Wrapped Gift
Last Friday I notice in the afternoon that someone had left a wrapped dead mouse on the top of the backyard stairs. I thought it was a subtle message from one of my beloved neighbours and I lamented against those crazy people who cannot even afford a dead horse’s head. I decided to check the Nest camera in order to identify the culprit. To my great surprise, I discovered that the deed was done at 2PM sharp by none other than Felix — the alley cat that I took in the garage for the winter and that I let out a couple of hours every day when he gets too antsy.

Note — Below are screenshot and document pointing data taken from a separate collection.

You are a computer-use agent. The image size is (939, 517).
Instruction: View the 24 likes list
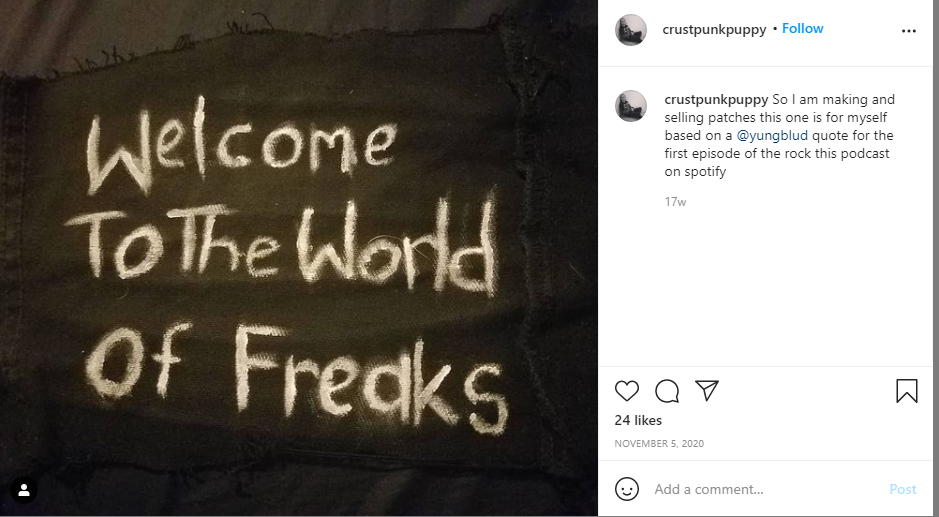[638, 421]
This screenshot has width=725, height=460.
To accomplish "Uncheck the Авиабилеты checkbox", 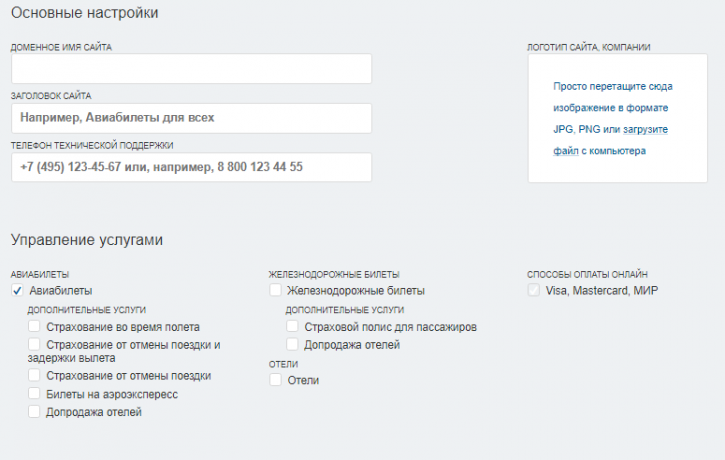I will click(17, 290).
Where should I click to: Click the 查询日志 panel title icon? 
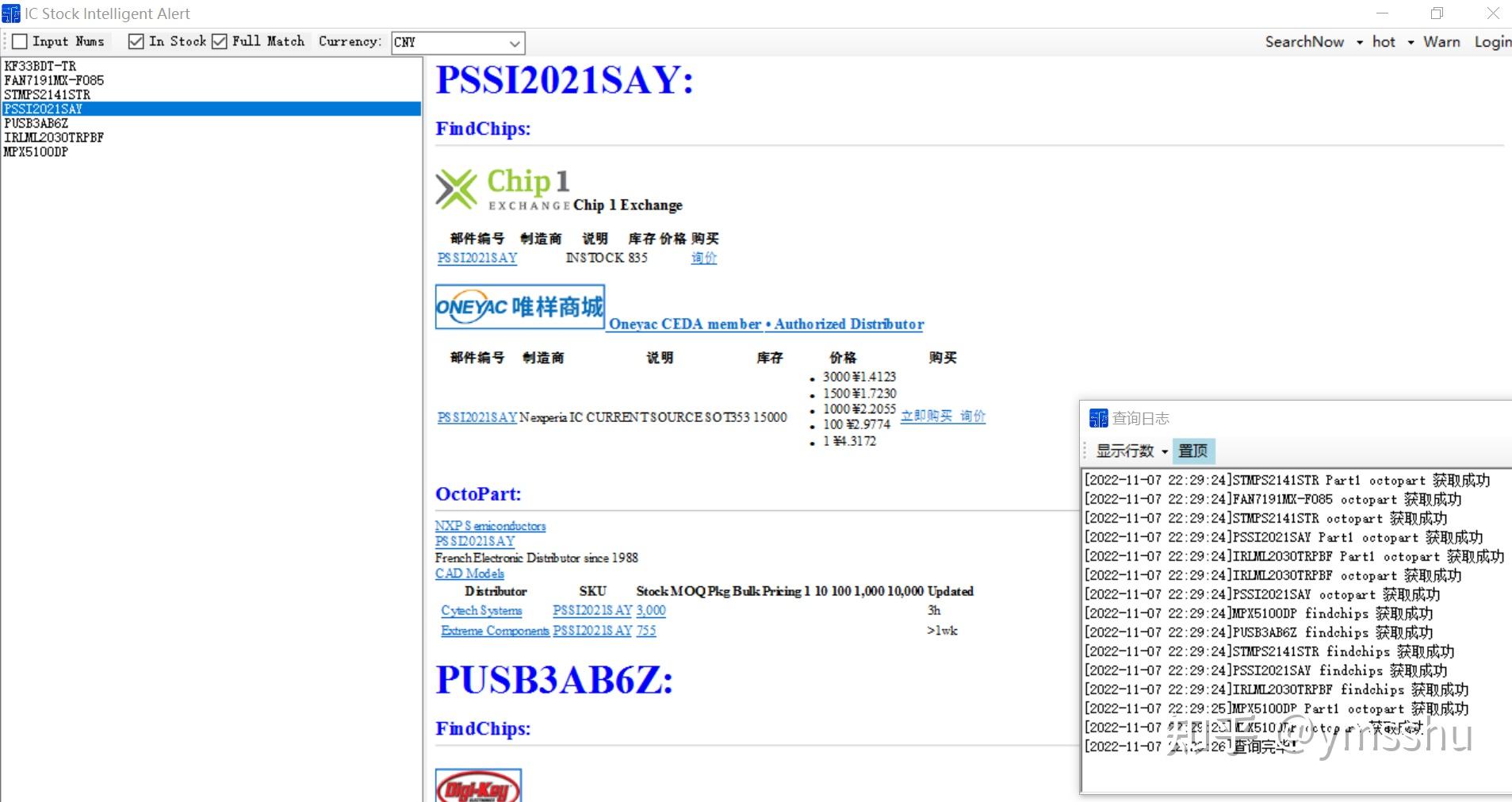coord(1098,418)
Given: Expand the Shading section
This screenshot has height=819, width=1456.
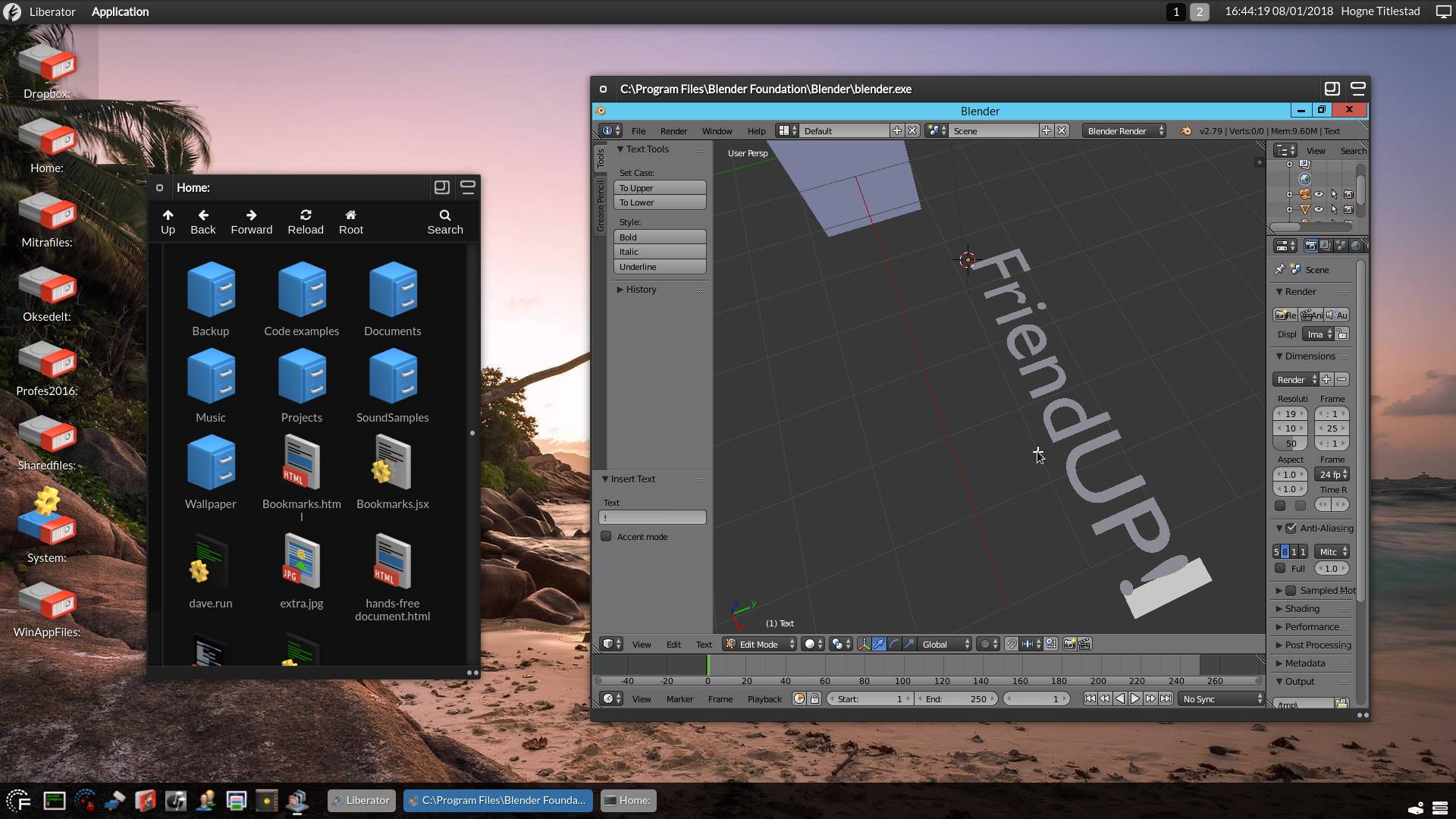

It seems that he had found one of those glue traps with a dead mouse on it (apparently some paper towel flew in the wind and got stuck on it too) and decided it would make a perfect gift for us !
It is not the first time that a cat brings us a dead mouse. I guess that this behaviour goes back to the time when humans first started to interact with cats in the Neolithic. They were never really domesticated, but probably slowly became tame by contact with humans through a commensal relationship (a form of symbiosis). With the agricultural revolution, mass producing food meant that human had to create food storage (primarily granary) that inevitably attracted vermine (mostly rats and mice). The presence of vermine in turn attracted small predators like cats who started hanging around human settlements. Humans probably started to “reward” the cats (with food and confort) for getting rid of the vermine and with time this synanthropic relation became mutualistic and the behaviour became instinctive. The cat, in order to prove that he is earning his keep, brings the dead prey as proof, hence the “gift” — which is rarely wrapped.